By one o'clock in the morning, I had given up the attempt to read and sat watching my thoughts chase one another around by the low flicker of the fire. By two I had ceased feeding the coals and climbed under the bedclothes, but I did not even attempt to douse the light. I knew that the pathetic back of the dead man's head would be waiting for me in the dark, so I let my mind poke and prod at the restrictions that ignorance had laid, trying with a complete lack of success to put together a puzzle missing half its pieces.

At three o'clock a stealthy sound from downstairs jerked me up into instant alarm: heart pounding, mouth open, I strained for a repetition. It came, and I instantly swung my feet off the bed and was reaching for a heavy object when my brain succeeded in asserting itself against the adrenaline. It was unlikely that a burglar or would-be murderer would have a key to the front door.

Sure enough, in less than two minutes my bedroom door opened, quietly but surely, and Holmes came in, wearing the dark suit of London with an inexplicable quantity of mud and grass clinging to the ankles. He closed the door, turned, and stopped dead.

"Good Lord, Russell, what have you been up to?"

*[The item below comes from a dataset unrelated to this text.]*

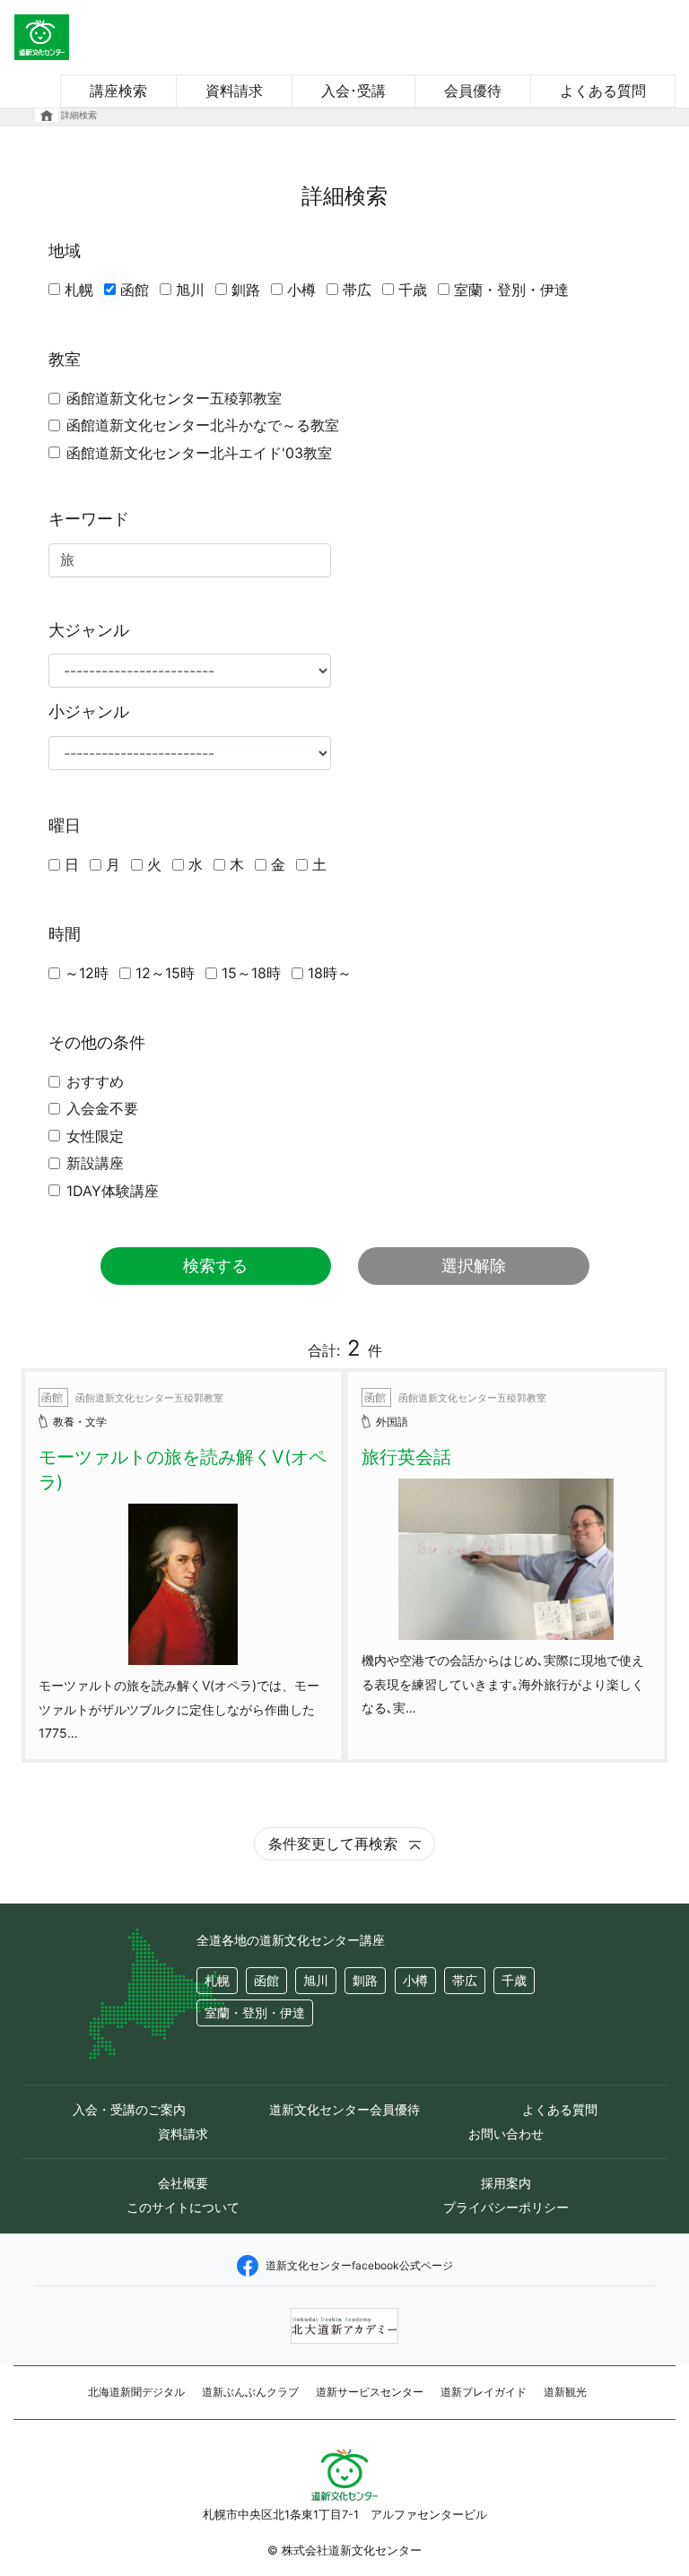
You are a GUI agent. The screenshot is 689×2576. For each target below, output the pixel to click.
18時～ (330, 973)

I had almost forgotten the state of my face, but whatever he saw behind the bruises and contusions had him by my side in a few rapid steps.

"What?" he demanded. "What is it?"

I did not give him his answer until some time later, but then, I did not need to. Holmes was always very satisfactory at determining, with a minimum of clues, what in a given situation was the required course of action.

***

There are times when verbal communication, vital as it may be in a partnership, is insufficient; this was one of those times. I clung to him, and even slept for a while towards morning before finally, reluctantly, stirring.

"Pethering is dead," I told him. He jerked and I felt him looking at my forehead. "No, there is no relationship to my injuries—I got those in a fall up on the moor." I gave him a brief sketch of my trip across Dartmoor and a slightly more detailed description of my impromptu visit to Baskerville Hall, then went on to the previous day's sequence of events, starting with theology at dawn and ending with meaningless words on a page at midnight. Once, I might have been too ashamed to tell him about my exaggerated response to the death of a scarcely known nuisance, but we had been through too much together for my overreaction to cause more than a pang of embarrassment in the telling. Or perhaps I was just too tired to care.